** Start of Extracted material **

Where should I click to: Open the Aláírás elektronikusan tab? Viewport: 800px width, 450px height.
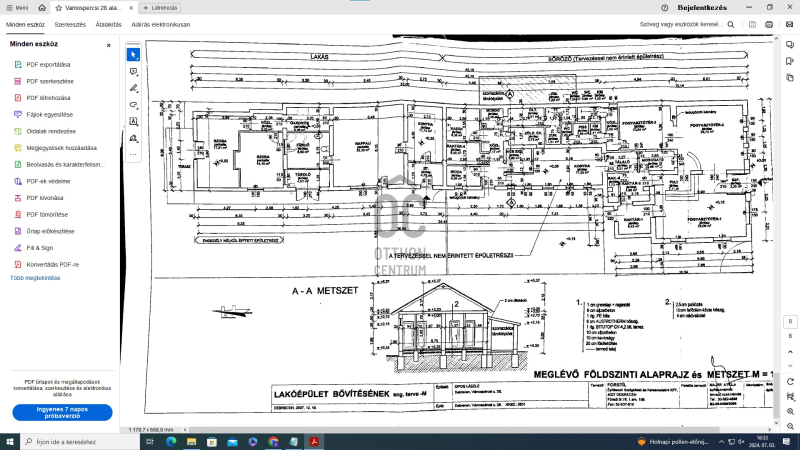click(x=160, y=24)
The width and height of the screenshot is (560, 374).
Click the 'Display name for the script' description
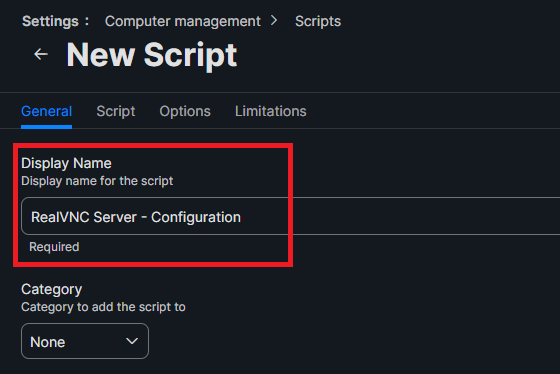[97, 181]
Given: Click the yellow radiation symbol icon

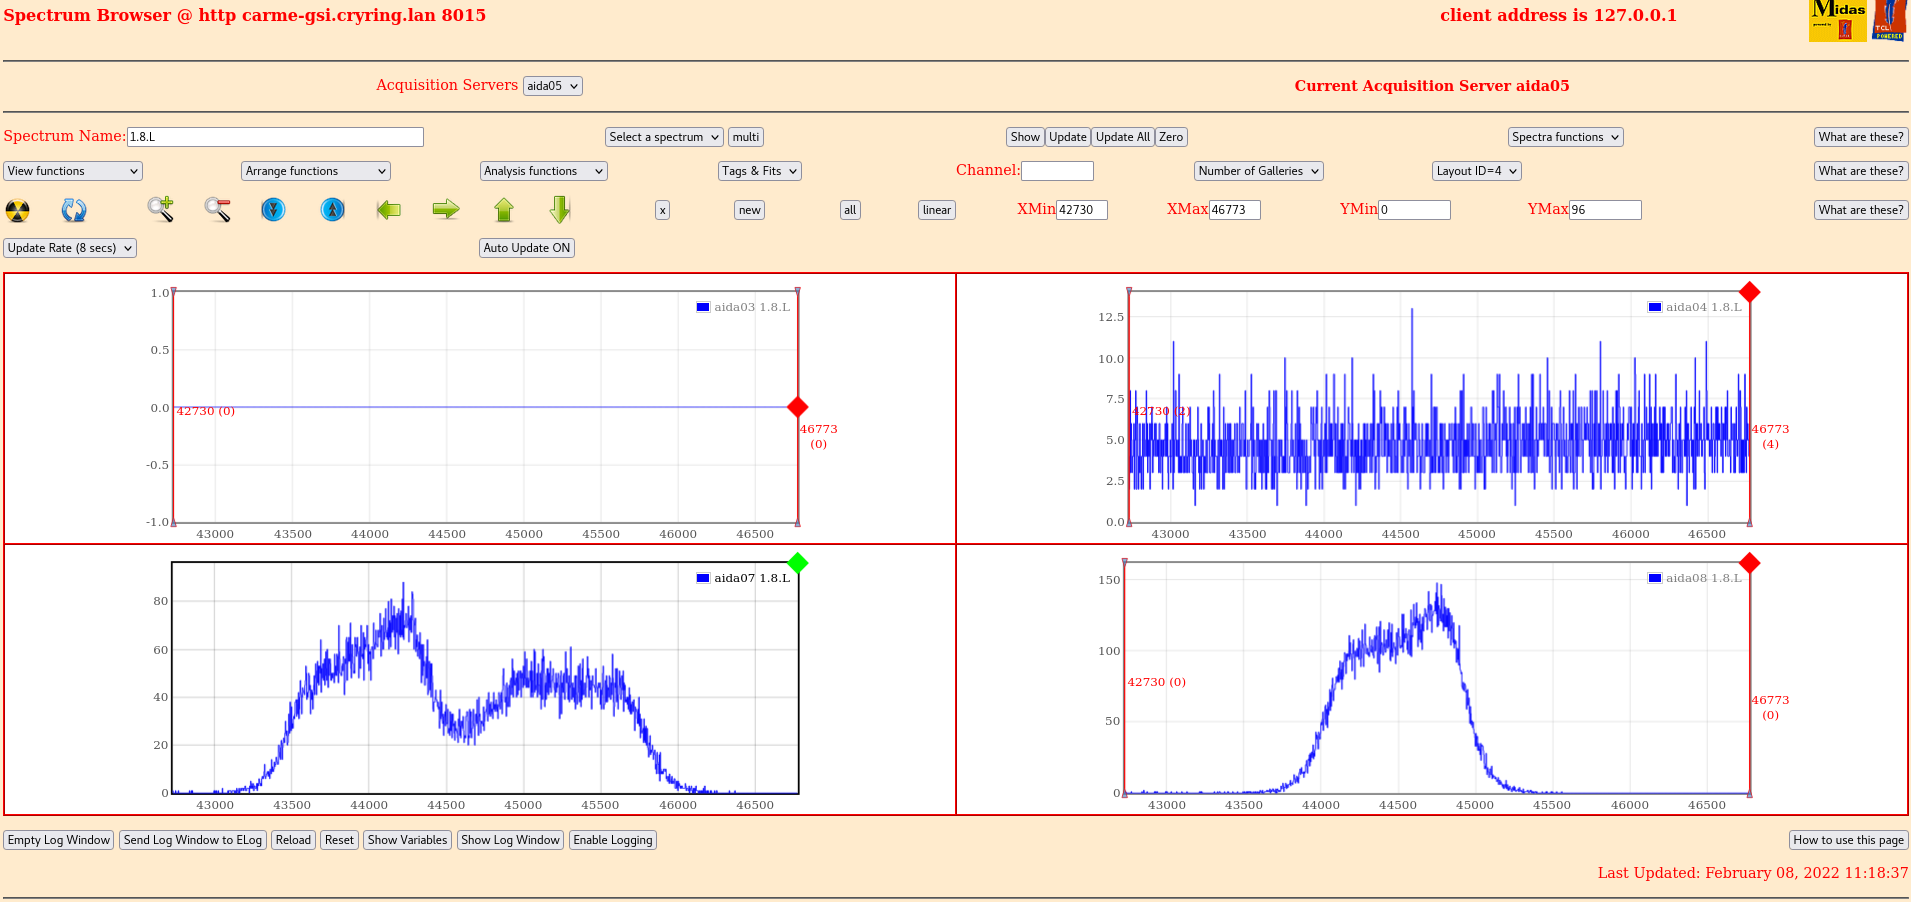Looking at the screenshot, I should [x=18, y=210].
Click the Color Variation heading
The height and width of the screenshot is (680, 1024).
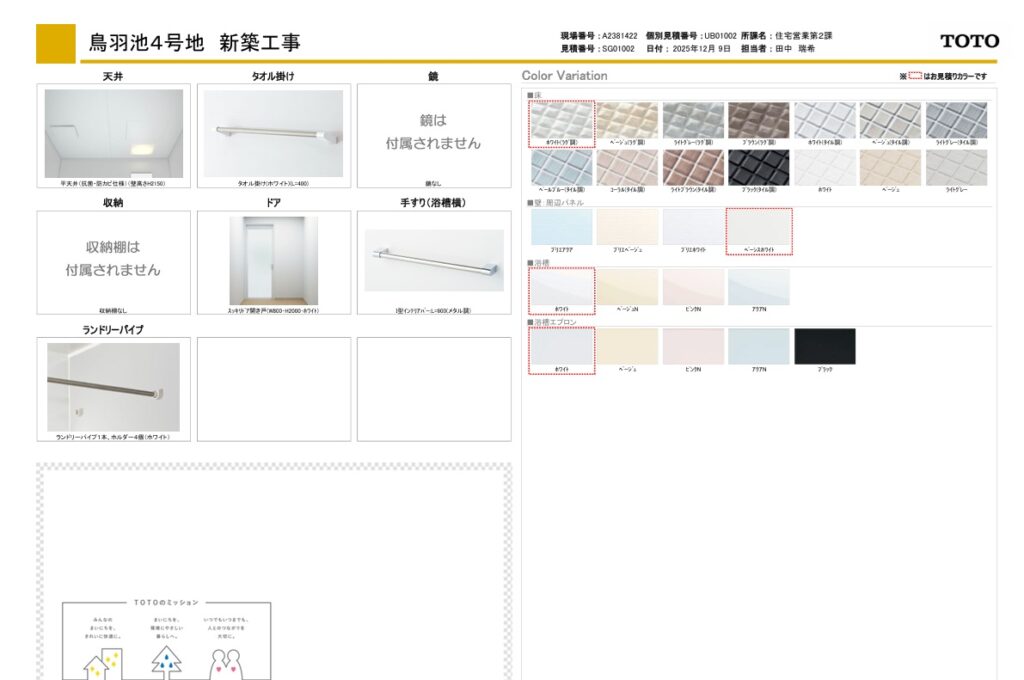tap(564, 76)
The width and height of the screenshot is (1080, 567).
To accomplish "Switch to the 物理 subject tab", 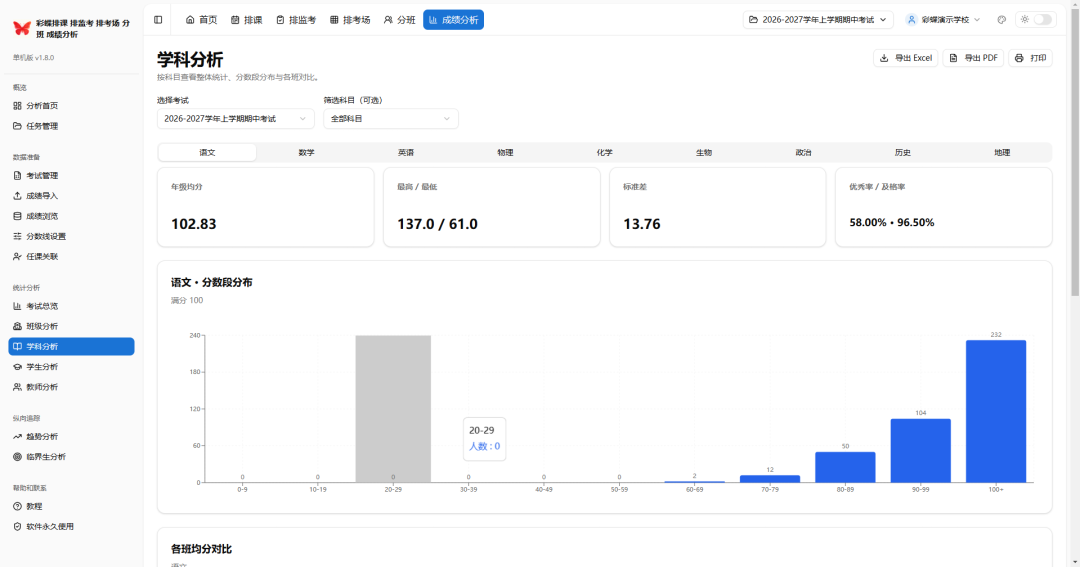I will pos(505,153).
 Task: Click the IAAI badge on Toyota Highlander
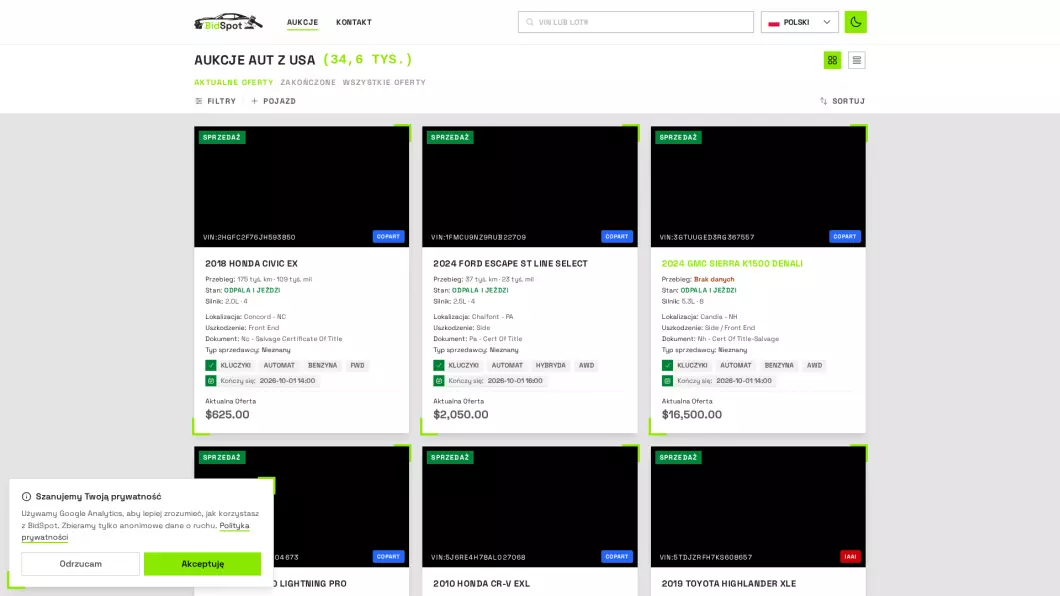click(x=850, y=557)
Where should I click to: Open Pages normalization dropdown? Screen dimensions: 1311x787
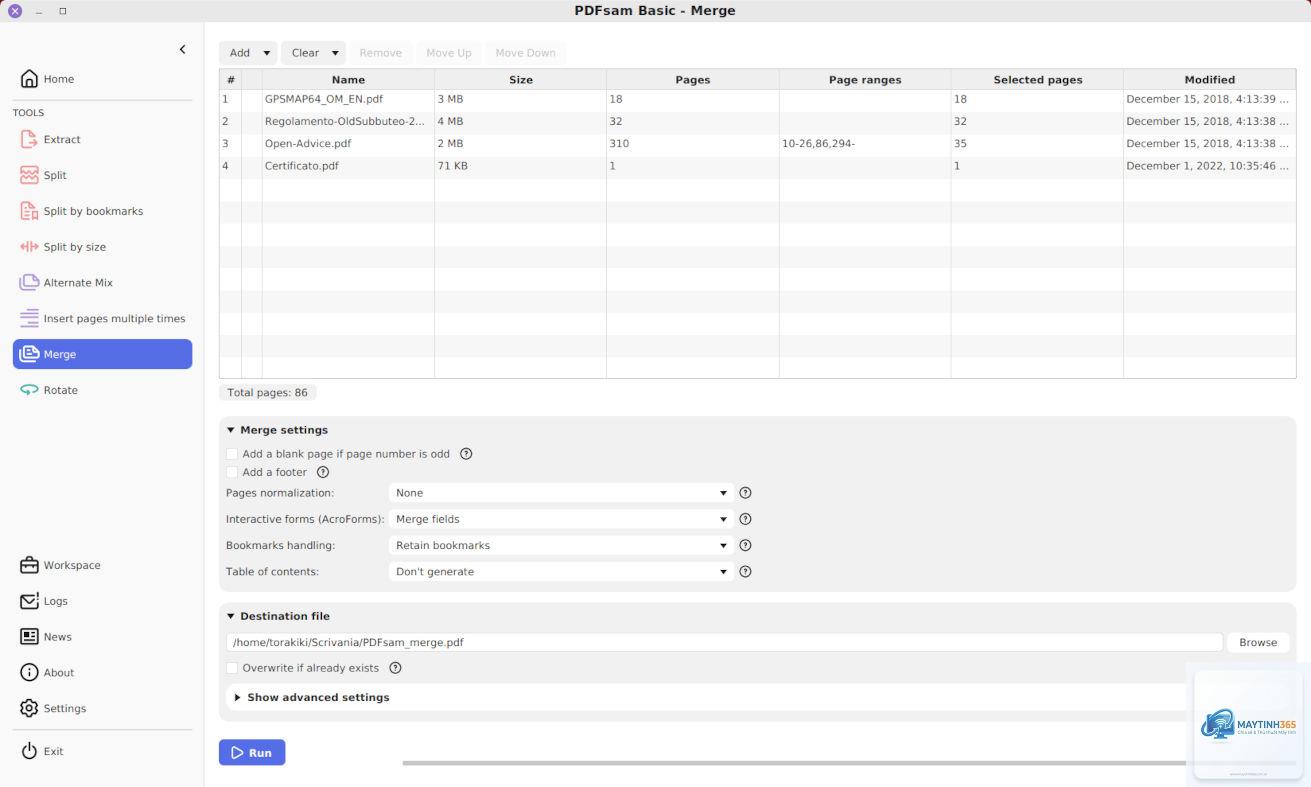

** End of Extracted material **

**Exercise**. Format the lines of the data from the one containing "The width and height of the screenshot is (560, 374)." through the one containing "Looking at the", inclusive, as a JSON list of strings with one string per line and no blank lines. Leave the pictures out of the answer.

**Output of the task**.
[
  "The width and height of the screenshot is (560, 374).",
  "Click the 'Display name for the script' description",
  "[97, 181]",
  "Given: Click the yellow radiation symbol icon",
  "Looking at the screenshot, I should [x=18, y=210]."
]